19. Find the Bulletin Boards. They typically exist in local coffee shops, but we’ve also seen them in local restaurants, at Panera, in libraries, at the YMCA and other places around town. Scan what people have posted – maybe you’ll find an event or cause of interest you can participate in.
20. Get Lost. Turn down random streets, see what’s there and then try to find your way home without GPS. This helps you create mental maps of your new city.
21. Vote. Loving where you live involves caring about what happens there. Voting in a city election is an easy way to show you care. Raleigh’s elected, 8-member City Council – which includes current mayor Mary-Ann Baldwin – is the city’s primary legislative body. The City Council sets city policy and adopts the city budget each year. The Council also appoints a City Manager (currently Marchell Adams-David) to oversee day-to-day municipal operations and implement the City Council’s policies and legislative initiatives. Municipal elections are held in even-numbered years.

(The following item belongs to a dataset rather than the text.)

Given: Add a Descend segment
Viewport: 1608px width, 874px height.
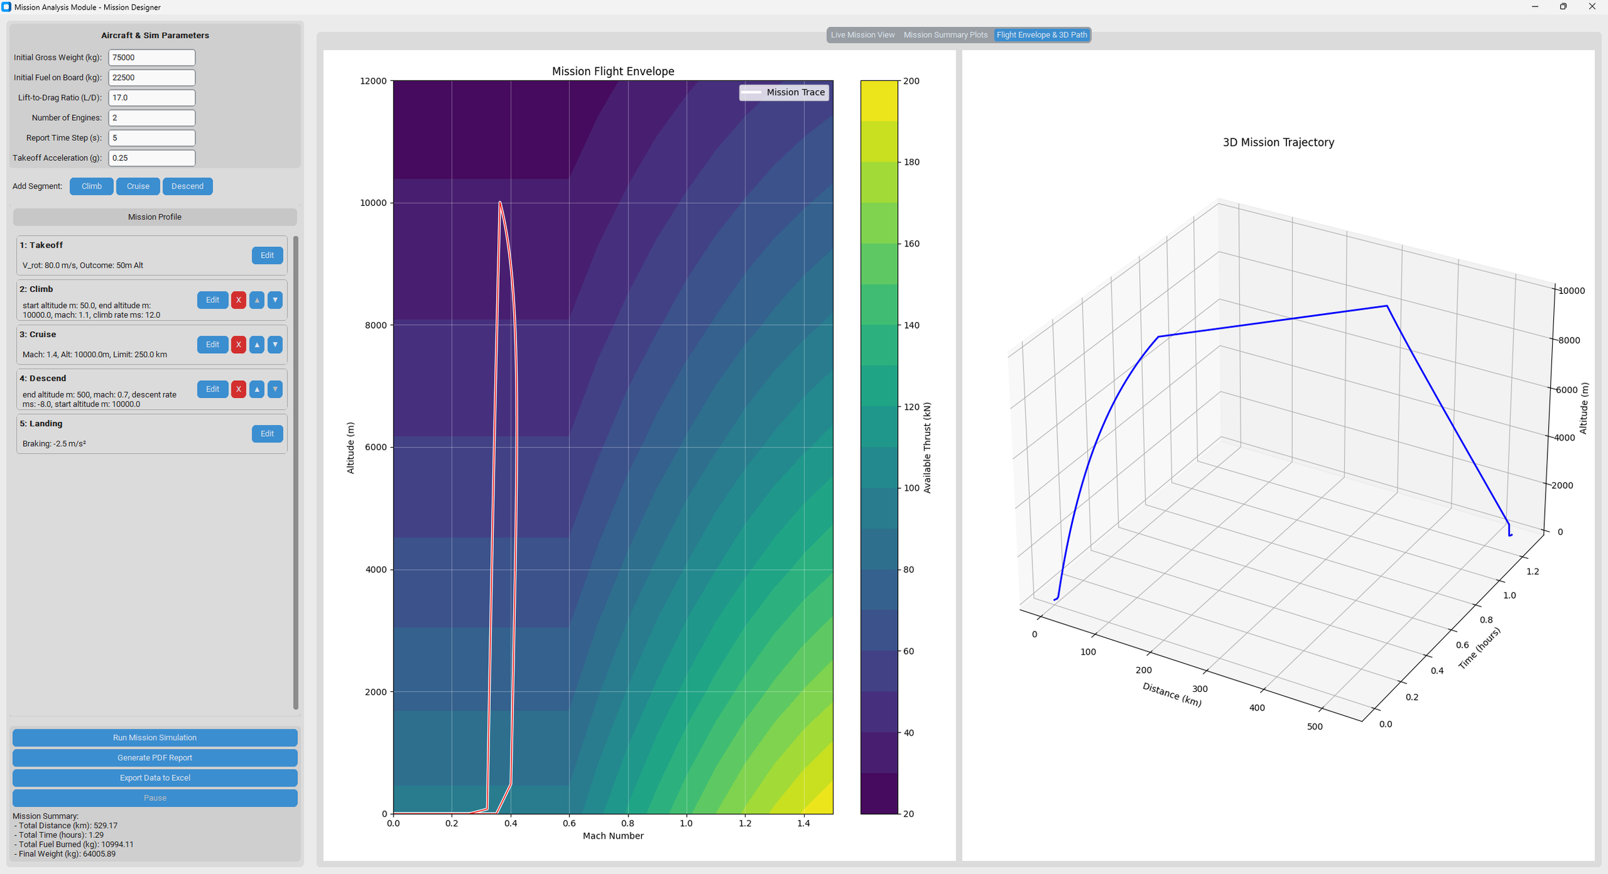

22. Commit to Making a Connection. It takes two to fall in love! Raleigh woos us with amazing parks, free museums, world-class restaurants, diverse events, helpful services and more. But we must return the love by participating. A Harvard University study conducted in October 2020 found that 36% of Americans reported feeling seriously lonely. Among certain groups, the numbers were higher: 61% of participants ages 18-25 and 51% of mothers with young children reported feeing “frequently” or “almost always” lonely. Fear of rejection holds many people back from reaching out. Don’t let that fear hold you back from connecting with your new city and its people. It takes two to woo.